The New Health Dialogue

A Blog from New America's Health Policy Program

QUALITY: Finding Our Way Back Home -- Medical Home

Published:  May 7, 2010
Medical Team

The New America Foundation's health policy program has a new director for a new era. Kavita Patel, MD, MS, is a primary care physician who has more than ten years of policy experience, working on national health care reform at the Senate's HELP Committee and in the White House Office of Intergovernmental Affairs and Public Engagement. She has a particular interest in developing national policies to support innovation in health care delivery including payment reform and quality improvement. She also still loves practicing medicine. In her first post, she writes about medical homes -- an area where her policy interests and her priorities as a physician overlap.

Since the passage of the historic law affectionately known as PPACA, we have seen a flurry of activity, including Health and Human Services Secretary Kathleen Sebelius's call to end insurance discrimination against women with breast cancer, encourage private plans to allow young adults to stay on their parents’ plans until age 26 and really push the envelope to narrow the administrative costs of health insurance plans so that more of each premium dollar is spent on patient care.

That's just the achievements of the first few weeks. Looking forward, we have many tasks ahead of us, including reinventing primary care, a subject close to my own heart both as a policymaker and as a physician. I spoke about one aspect of that, medical homes, at an all-day discussion on primary care hosted by the journal Health Affairs this week, in concert with the release of a special issue devoted to primary care as an urgent priority for health reform. (Some of my colleagues here will post on other aspects of that event and the special issue soon. The webcast is available here.)

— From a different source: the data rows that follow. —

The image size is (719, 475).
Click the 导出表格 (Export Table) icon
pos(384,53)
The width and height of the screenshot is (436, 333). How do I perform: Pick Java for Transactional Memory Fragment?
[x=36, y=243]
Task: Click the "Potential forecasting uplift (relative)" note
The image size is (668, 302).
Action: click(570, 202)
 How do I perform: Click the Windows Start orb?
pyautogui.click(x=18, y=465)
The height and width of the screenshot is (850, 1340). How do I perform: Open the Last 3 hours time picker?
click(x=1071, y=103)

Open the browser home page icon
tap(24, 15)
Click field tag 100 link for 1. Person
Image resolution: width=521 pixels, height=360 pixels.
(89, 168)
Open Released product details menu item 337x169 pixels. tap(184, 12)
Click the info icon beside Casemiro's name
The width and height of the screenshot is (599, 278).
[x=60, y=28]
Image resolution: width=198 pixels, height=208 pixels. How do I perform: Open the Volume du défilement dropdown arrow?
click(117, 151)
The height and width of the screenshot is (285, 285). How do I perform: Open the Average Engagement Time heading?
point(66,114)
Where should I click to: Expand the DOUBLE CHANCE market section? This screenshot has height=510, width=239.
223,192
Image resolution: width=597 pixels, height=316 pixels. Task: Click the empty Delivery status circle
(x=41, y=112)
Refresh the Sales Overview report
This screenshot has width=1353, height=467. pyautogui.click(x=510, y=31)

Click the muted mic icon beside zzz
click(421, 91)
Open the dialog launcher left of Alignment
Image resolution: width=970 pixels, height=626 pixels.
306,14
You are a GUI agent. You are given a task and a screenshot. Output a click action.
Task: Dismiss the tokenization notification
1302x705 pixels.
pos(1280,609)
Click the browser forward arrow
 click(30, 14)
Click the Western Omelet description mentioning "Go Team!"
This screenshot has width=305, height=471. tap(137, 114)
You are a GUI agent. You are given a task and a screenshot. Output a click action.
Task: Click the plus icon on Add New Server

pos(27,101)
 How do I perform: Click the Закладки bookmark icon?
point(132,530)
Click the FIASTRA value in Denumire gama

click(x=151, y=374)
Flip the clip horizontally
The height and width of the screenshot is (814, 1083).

I and former colleagues from the White House contributed a paper that discussed the promise of seven innovative medical home programs that offer a new way to look at patient-centered primary care as a model for the rest of the nation. We found that a number of the criteria around what exactly constitutes a “medical home” can be confusing and often times quite different from each other. We wrote:

Practically speaking, the complexity in the various guidelines and criteria may limit the number of physician practices that could implement a medical home model successfully. Indeed, the Congressional Budget Office (CBO) estimated in 2008 that only about one percent of medical practices at the time could meet the criteria for medical homes as defined in the Centers for Medicare and Medicaid Services (CMS) demonstration criteria. This complexity would make it more challenging to scale medical homes to make them the standard practice.

But as we looked more deeply at the country’s leading medical home programs profiled in our paper, we were able to identify four domains  -- four "value-generating elements" that stood out -- that led to improved quality and/or lower costs.  They are:

  • Dedicated care coordination. Effective care coordination requires a dedicated non-physician who is well trained and has an appropriate patient load.
  • Expanded access to caregivers. Patients must be able to access necessary care round-the-clock to reduce emergency room visits and unnecessary hospitalizations.
  • Data Driven Analytical Tools. These tools  must allow the care team to both track the care of individual patients and the patient-population (i.e. to identify the highest risk patients served by the medical home). Practices need tools to evaluate quality and outcomes, too.
  • Incentives to Providers. Our research found that physicians need -- and respond to -- payments aimed at improving care coordination and lowering costs. But they don't necessarily have to be large payments. It's not yet clear what specific form or amount of payment will yield the best results.

These domains seem so simple on paper, yet are so far out of reach for most providers, payors and consumers. Health reform contains incentives -- in Medicare, Medicaid and yes, also in the private insurance market -- to build on what we know, learn more, and then build some more. I hope that as I embark on a new journey at the New America Foundation directing our health program, I will be able to explore how we can bring these four domains from paper to reality for the country. In particular, I want to work on how we can truly make the patient the center of our health care system. 

In the future, you can expect more frequent postings on this topic and others including our primary care workforce needs, the role of research in delivering health care and how we can help our country understand PPACA without taking law classes at night. I also hope to give you all a glimpse in the lives of primary care providers as I blend my work here at New America with my return to clinical medicine, working as a general internist in an ambulatory care setting for adults in Washington DC.